TASK TO CARRY OUT ::
Format the stretch of the listing from the line containing "Screen dimensions: 1432x723" through the line containing "Click line number" as a Markdown table with the columns Row and Line, numbering each line and skipping blank ones.

GIVEN RECORDS ::
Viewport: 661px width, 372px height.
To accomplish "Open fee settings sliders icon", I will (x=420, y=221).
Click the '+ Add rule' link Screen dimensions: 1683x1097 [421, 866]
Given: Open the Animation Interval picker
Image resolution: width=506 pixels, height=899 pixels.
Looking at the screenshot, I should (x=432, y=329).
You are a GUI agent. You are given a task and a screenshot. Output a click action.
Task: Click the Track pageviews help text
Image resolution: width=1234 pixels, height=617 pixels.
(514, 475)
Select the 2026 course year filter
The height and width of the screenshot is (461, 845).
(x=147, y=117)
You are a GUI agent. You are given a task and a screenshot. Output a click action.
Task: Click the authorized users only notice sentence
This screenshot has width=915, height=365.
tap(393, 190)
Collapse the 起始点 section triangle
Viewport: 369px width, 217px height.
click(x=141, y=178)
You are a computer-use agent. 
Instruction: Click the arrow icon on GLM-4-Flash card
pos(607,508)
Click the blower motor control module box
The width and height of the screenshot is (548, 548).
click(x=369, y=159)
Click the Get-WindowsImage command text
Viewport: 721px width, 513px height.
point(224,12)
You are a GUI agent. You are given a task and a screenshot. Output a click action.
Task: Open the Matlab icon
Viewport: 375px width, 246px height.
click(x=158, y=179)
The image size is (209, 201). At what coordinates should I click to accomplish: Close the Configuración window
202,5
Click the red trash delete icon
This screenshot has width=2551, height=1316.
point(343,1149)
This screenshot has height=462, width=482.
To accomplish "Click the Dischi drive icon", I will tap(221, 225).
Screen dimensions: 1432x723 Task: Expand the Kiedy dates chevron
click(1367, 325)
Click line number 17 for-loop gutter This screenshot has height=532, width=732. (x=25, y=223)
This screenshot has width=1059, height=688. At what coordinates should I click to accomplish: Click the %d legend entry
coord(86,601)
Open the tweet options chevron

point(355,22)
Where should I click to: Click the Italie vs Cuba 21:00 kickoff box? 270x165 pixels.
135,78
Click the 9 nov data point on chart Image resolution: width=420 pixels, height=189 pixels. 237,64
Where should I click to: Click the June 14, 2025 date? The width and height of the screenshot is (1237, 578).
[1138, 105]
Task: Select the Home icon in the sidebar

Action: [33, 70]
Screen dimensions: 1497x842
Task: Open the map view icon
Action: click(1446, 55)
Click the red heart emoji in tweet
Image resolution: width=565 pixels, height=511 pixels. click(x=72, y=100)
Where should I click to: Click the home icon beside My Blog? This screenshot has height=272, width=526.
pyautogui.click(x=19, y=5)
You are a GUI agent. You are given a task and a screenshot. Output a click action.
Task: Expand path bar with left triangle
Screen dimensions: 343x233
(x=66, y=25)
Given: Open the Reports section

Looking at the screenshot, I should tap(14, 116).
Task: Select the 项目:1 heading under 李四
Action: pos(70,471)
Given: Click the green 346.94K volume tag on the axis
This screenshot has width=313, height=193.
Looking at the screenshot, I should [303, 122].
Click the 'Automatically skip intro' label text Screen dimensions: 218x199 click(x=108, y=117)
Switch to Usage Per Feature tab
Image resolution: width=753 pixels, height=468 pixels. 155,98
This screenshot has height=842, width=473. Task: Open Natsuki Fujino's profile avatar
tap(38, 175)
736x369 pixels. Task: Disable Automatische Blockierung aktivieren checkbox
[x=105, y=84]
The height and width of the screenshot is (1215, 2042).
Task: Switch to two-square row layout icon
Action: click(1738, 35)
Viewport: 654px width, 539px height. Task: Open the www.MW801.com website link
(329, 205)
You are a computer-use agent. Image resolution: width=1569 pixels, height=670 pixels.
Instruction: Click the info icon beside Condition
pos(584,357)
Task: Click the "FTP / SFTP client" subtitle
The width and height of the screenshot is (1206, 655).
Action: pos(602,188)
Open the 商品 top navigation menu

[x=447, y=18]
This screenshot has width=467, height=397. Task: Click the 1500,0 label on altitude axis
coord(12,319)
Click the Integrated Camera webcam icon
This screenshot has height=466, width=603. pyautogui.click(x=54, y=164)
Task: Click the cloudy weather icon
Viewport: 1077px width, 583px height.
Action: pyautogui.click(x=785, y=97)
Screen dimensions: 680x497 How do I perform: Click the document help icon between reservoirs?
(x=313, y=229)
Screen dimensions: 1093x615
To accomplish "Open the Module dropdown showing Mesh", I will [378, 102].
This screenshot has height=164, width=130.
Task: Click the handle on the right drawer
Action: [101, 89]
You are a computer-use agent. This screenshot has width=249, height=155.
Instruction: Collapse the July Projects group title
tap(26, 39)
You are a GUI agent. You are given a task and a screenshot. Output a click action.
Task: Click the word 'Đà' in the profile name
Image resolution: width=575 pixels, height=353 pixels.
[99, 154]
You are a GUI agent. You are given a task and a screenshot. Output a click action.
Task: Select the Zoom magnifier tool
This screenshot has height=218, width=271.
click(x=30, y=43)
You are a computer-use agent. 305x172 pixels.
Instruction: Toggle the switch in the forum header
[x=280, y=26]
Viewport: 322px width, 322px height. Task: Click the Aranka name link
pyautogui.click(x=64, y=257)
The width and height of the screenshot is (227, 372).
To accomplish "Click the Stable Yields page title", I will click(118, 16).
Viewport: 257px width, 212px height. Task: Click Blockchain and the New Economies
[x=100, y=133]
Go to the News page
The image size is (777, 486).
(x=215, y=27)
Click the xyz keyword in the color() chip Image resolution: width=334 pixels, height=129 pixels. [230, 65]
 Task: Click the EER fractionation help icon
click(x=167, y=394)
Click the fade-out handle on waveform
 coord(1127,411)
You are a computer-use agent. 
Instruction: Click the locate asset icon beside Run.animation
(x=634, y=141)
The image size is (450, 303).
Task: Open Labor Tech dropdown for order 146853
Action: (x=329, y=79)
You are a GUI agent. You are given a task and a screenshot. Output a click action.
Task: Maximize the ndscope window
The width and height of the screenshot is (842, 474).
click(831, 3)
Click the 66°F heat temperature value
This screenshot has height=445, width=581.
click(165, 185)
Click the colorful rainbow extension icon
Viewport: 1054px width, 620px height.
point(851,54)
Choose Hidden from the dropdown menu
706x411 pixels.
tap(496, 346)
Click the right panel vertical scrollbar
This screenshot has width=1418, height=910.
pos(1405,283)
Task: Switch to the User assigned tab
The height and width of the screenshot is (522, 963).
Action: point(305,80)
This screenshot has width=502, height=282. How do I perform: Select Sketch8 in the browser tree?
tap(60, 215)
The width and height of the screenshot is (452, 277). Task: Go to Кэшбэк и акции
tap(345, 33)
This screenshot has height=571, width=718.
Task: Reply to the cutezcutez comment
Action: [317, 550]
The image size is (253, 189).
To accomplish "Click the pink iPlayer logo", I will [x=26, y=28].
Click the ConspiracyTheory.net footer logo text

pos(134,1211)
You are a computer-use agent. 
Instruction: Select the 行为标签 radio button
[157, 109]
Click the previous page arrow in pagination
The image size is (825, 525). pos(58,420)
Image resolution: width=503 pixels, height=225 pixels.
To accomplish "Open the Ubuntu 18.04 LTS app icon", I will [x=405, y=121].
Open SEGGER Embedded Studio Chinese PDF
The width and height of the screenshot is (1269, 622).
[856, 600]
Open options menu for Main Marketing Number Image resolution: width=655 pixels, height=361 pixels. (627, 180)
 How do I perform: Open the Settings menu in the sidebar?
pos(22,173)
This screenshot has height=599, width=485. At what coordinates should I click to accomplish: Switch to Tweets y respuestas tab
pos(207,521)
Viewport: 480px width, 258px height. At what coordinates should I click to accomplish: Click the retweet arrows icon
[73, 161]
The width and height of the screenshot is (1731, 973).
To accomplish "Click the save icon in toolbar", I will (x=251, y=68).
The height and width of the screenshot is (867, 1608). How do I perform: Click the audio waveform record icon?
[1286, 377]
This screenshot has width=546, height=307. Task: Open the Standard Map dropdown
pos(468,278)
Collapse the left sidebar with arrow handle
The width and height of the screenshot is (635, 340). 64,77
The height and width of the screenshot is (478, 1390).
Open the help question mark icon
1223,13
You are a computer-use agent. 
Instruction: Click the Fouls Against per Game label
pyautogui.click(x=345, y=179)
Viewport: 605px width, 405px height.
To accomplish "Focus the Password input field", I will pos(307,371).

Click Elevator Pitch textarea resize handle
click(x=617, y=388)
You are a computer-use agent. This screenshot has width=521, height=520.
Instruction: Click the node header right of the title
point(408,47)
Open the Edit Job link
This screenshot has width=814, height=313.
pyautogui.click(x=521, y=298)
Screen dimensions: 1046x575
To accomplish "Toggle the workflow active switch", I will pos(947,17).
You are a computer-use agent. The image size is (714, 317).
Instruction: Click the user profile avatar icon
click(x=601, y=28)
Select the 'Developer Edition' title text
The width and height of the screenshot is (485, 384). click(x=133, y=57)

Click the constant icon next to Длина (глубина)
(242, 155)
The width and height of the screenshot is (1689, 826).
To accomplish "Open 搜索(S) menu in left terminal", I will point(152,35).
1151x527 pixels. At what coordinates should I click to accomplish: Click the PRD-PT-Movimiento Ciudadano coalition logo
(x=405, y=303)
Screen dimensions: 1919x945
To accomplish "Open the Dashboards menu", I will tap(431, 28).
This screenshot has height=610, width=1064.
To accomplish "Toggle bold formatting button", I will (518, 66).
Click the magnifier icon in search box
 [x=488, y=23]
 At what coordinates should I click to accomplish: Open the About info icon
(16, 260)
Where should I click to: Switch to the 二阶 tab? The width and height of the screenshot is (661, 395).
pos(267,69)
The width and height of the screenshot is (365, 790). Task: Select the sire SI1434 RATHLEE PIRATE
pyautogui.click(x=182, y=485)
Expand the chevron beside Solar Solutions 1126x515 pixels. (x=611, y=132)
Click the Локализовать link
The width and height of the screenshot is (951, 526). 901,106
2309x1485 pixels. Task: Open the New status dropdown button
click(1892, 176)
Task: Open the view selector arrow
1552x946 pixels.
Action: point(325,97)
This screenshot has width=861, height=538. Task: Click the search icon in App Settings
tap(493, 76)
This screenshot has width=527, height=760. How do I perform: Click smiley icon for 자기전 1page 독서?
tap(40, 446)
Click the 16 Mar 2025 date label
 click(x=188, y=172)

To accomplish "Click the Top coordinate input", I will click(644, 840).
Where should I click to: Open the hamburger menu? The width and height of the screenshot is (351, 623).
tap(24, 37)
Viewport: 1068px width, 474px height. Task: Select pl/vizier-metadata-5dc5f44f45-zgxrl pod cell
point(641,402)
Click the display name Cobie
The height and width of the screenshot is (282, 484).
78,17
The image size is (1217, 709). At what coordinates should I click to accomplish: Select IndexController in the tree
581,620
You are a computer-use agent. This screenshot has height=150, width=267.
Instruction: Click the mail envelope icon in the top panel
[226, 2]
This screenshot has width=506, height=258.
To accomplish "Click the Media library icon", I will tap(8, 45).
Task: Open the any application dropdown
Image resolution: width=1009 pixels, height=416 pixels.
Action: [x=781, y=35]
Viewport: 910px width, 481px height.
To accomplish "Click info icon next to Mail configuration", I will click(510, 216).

REPLY ::
| Row | Line |
|---|---|
| 1 | Screen dimensions: 1432x723 Task: Expand the Kiedy dates chevron |
| 2 | click(1367, 325) |
| 3 | Click line number 17 for-loop gutter This screenshot has height=532, width=732. (x=25, y=223) |